Table 11 Overall rank-1, z-EER, and EER [%] of using two gait mode classes and three gait mode classes for within-walking, within-running, and walking vs. running cases

6 Conclusion

This paper presented a framework for speed-invariant gait recognition using a speed invariant and stable gait representation called SSGEI. To realize a good trade-off between the speed invariance and stability, SSGEI is computed by aggregating multiple frames over the optimal duration around single-support phases, which are chosen by maximizing the Fisher ratio using a training set. For the challenging cross-mode case, SSGEI is further morphed into intermediate poses between walking and running using an FFD-based generic warping field across the population as well as an attenuation field based on the trash bin concept to suppress subject-dependent residuals. For better performance, Gabor filters and metric learning are combined with SSGEI as postprocessing steps. Comprehensive experiments using two publicly available gait data sets, CASIA-C and OUTD-A, demonstrated the effectiveness and efficiency of the proposed method.

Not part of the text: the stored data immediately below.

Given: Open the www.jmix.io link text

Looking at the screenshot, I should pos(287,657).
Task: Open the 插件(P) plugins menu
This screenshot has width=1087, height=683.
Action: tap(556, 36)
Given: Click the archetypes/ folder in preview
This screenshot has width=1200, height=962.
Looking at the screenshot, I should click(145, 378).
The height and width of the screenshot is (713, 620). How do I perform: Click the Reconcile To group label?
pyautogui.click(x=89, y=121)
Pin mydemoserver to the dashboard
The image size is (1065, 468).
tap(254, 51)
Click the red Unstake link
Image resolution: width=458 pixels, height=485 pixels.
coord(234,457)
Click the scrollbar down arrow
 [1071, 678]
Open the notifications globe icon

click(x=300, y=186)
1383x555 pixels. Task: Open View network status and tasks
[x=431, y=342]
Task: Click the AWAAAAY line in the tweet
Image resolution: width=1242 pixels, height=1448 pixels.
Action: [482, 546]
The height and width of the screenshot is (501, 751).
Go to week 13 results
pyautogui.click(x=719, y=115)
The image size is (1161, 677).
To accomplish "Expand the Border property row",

In this work, we applied the proposed SSGEI only to speed-invariant gait recognition. Because the static part enhancement of the SSGEI may be also effective for other covariates in gait recognition (e.g., the forward-backward arm swing observed from a side view may not be observed from a frontal view), a future direction is to evaluate the accuracy of gait recognition under other covariates using the SSGEI. On the other hand, the static parts may be more affected than the dynamic parts for some covariates such as clothing and carrying status, and another future research avenue is therefore to seek a gait representation that highlights the dynamic parts, in contrast to the proposed SSGEI. Additionally, although the performance under the within-walking and within-running cases seems to be saturated, the cross-mode gait recognition still requires more exploration. Rather than generating generic warping field across the population, we plan to extend it to a subject-dependent deep learning-based framework after sufficient data are collected, which helps to improve the accuracy in the cross-mode scenario.